NEW YORK–The ongoing shortage of coins has led to everything from some banks paying a premium for change to a government task force making its own recommendations.
It has also led to new debate around why the penny remains in circulation.
“The shortage has led to renewed discussions about the fate of the penny, which has seen its purchasing power fall because of inflation while its production costs have risen,” noted the New York Times.
“I hate pennies,” Sunde White, a small business owner in San Francisco, told the Times, adding that they are so useless that she usually throws them on the ground when she gets them back as change. “They’re so stupid.”

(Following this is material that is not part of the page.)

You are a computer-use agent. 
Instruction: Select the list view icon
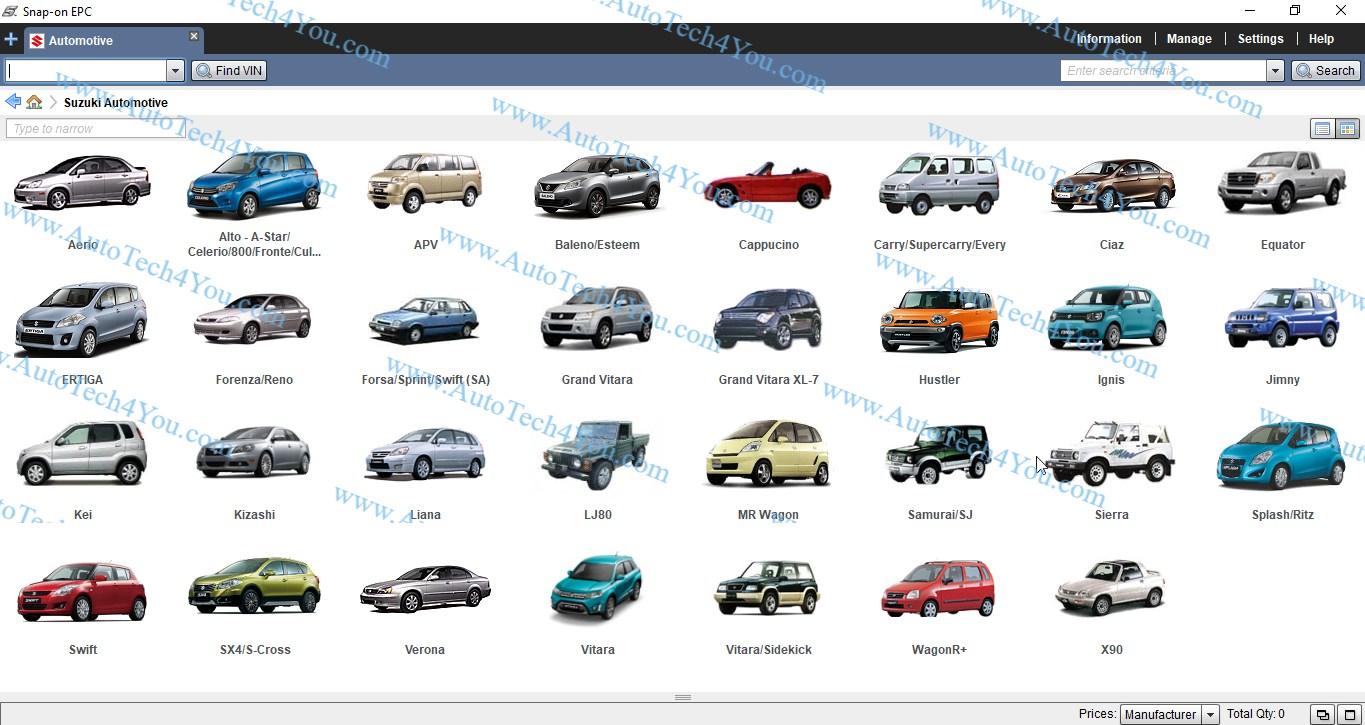coord(1321,128)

Even before the coin shortage, White had already priced her greeting cards and coloring books at 50 cents or $1 increments for sales at festival stands to save the inconvenience of having to use pennies, she told the Times.
Losing Money
The Times noted that given the economic crisis facing the United States, the government could use the money it would save by ending the production of pennies for more important causes, she said. The Mint manufactured more than seven billion pennies in fiscal year 2019, at loss of nearly $70 million.

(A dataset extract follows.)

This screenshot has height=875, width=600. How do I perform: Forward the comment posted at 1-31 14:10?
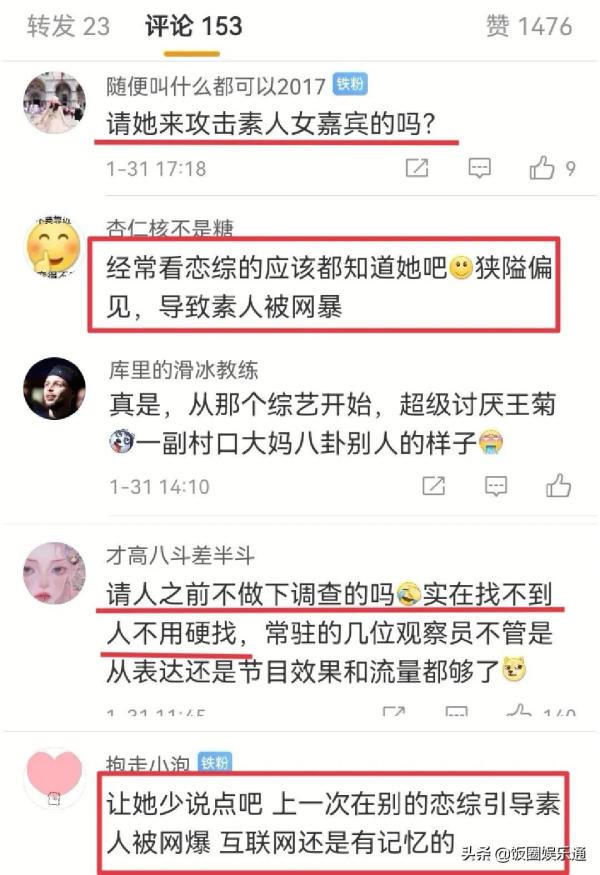click(x=433, y=486)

Other countries that have stopped making pennies include Canada, Britain and Australia.
“Each penny costs about two cents to produce, according to a 2019 report by the United States Mint. Pennies accounted for 59% of the 12 billion coins the mint manufactured last year,” the Times reported.
But the penny also has its supporters, with some people buying pennies for sentimental purposes and Americans for Common Cents, an advocacy group that provides research for Congress on the value of the penny, arguing older pennies are made mostly of copper, which is antimicrobial.
“Penny proponents also argue that eliminating pennies would amount to a one-cent sales tax for consumers because prices that end in 99 cents are common,” according to the Times.
Robert Whaples, an economics professor at Wake Forest University, told the Times his research, which examined data from a chain of convenience stores, found customers ended up breaking even over time because prices were rounded down as much as up, considering people buy multiple items and when accounting for tax.
‘Seize the Issue?’
“Right now, with the coin shortage, is a good opportunity to seize the issue,” he said, telling the Times pennies should be eliminated from circulation.
But N. Gregory Mankiw, an economics professor at Harvard University, told the Times, “Of all the issues we face, this is probably not a front burner one at this moment.”